This collection of essays serves the dual purpose of introducing the antebellum slave narrative and a variety of scholarship on the genre, as well as reflecting a testament to a "sea change" in the pool of major American writers (1). Aside from the wealth of information that these essays contain on specific narratives and the discourses that surround them, the text also provides a review of the past several decades of criticism on slave testimony. The contributors to this volume respond to scholars such as Frances Smith Foster, James Olney, John Sekora, Jean Fagan Yellin, and Robert Stepto. The modest goal of the volume, according to editor Audrey Fisch, is to answer three basic questions about slave narratives: what are they; when, why, and by whom were these narratives written; and who read them?

Fisch divides the book into four parts. The first section, "The Slave Narrative and Transnational Abolitionism," provides some answers to all three queries. With its broad introduction to abolitionism as the most familiar context for eighteenth and nineteenth century narratives, part one privileges the widely read works of Olaudah Equiano and Frederick Douglass. Still, the contributors are careful not to suggest that any of the narratives "articulate a fixed black identity" (62). Brief analyses of lesser known narrators like Briton Hammon, Venture Smith, and Ukawsaw Gronniosaw extinguish any ideas of a single slave experience. Though they will not fully germinate until the final part of the collection, this first segment plants seeds to make a distinction between examples and exemplars.

Part two, "The Slave Narrative and Anglo-American Literary Traditions," explores exchanges between slave narratives and other popular literary forms [End Page 478] written during the same era. This section provides more insight into "what" a slave narrative is, as well as who read them. Yolanda Pierce makes assertions about the ex-slave authors' familiarity with captivity narratives and spiritual autobiographies. Robert S. Levine engages existing discourse concerning the slave narrative as autobiography, and provides strong arguments in favor of reading beyond the "white envelope" that John Sekora explores in his 1987 essay on the slave narrative. Cindy Weinstein examines transcultural exchanges between sentimental literature and the slave narrative genre. The value of this chapter is in its refutation of the notion that slave narratives belong solely to an African American literary tradition.

The final segment, "The Slave Narrative and the Politics of Knowledge," provides closer looks at two "representative" slave authors: Harriet Jacobs and Frederick Douglass. Though there is quite a bit of overlap on Douglass scholarship in this text, John Stauffer provides some interesting information about what he describes as Douglass's transformation from a pawn of abolitionism to a political figure in his own right. The Jacobs case history launches a much needed precaution about "aesthetic value and literary politics, about memory and truth, interpretation and prejudice" (198).

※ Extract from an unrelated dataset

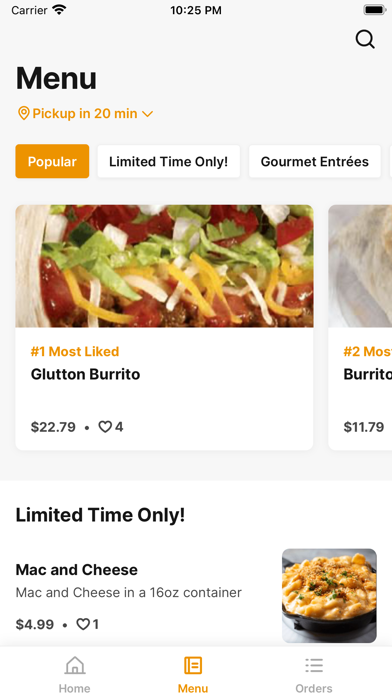This screenshot has width=392, height=696.
Task: Open the Glutton Burrito item title
Action: [85, 374]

In what seems to be a call and response, John Ernest challenges critics to move beyond the "representative" so as to avoid obscuring this particular body of literature, but also to prevent misrepresentations of history. Xiomara Santamarina answers with a salient discussion of the narratives of women like Mary Prince, Elizabeth Keckley, and Ellen Craft.

The penultimate and most exciting segment of the book, "The Slave Narrative and the African American Literary Tradition," examines the development of African American literature not simply as the progeny of the slave narrative, but as work that was prone to the same "political and material forces that shaped the slave narrative" (5). This section provides some of the most refreshing and insightful perspectives on Black literature. It opens with an essay that implores readers and scholars alike to abandon the "big bang" theory—that is, to give up on locating an exact origin of African American and other literatures. A more nuanced understanding of the writing, Robert Reid-Pharr suggests, might be gleaned by considering a wide variety of texts and the politics that impacted them. The discussion of...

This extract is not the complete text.